**DANE DO ZADANIA**.
☆ ☆ ☆

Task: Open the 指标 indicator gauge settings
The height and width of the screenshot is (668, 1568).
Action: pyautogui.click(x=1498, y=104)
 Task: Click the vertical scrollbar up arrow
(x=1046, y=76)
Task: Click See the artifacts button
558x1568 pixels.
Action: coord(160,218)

☆ ☆ ☆

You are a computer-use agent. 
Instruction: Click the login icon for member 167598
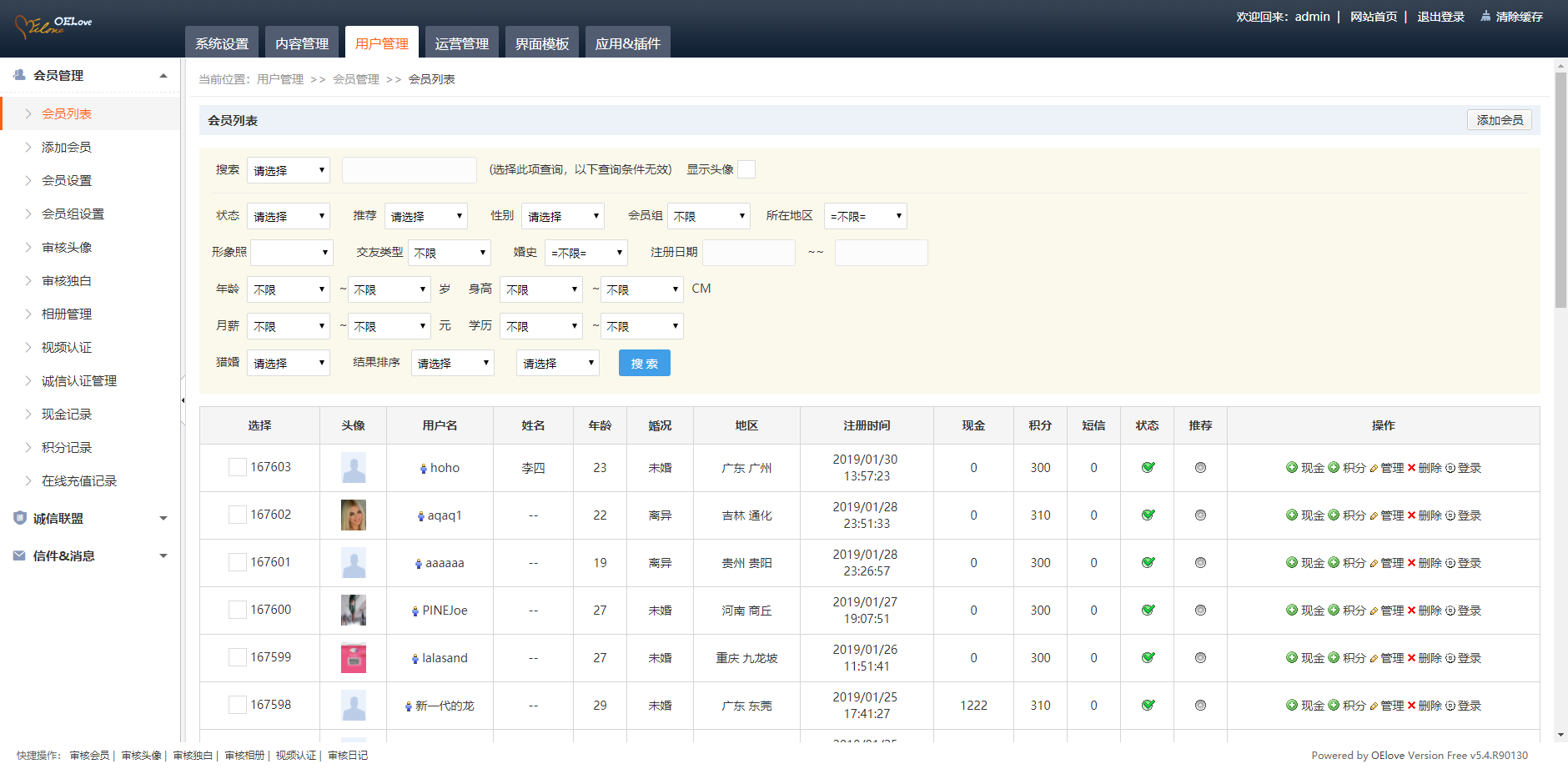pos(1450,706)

☆ ☆ ☆

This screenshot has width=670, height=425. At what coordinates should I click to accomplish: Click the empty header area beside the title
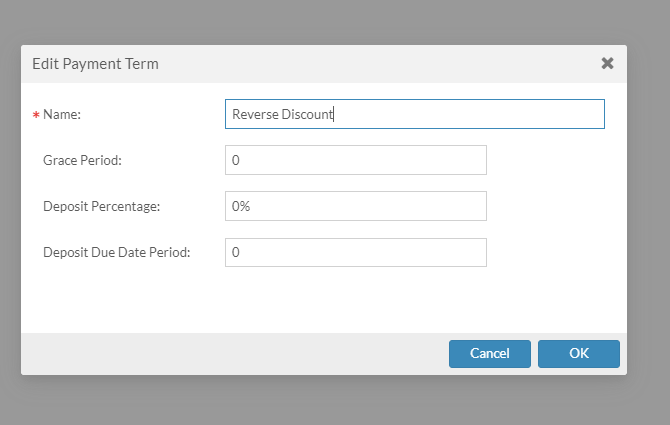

☆ ☆ ☆

**ZADANIE**. Przerób wiersze rekordów powyżej, od tego z „Task: Click the vertical scrollbar up arrow” aż po ten z „Action: coord(160,218)”, włącznie z oboma, na tabelę Markdown z kolumnami „Pozycja” i „Tekst”. Puste wiersze pomiń.

**PEŁNA ODPOWIEDŹ**.
| Pozycja | Tekst |
|---|---|
| 1 |  Task: Click the vertical scrollbar up arrow |
| 2 | (x=1046, y=76) |
| 3 | Task: Click See the artifacts button |
| 4 | 558x1568 pixels. |
| 5 | Action: coord(160,218) |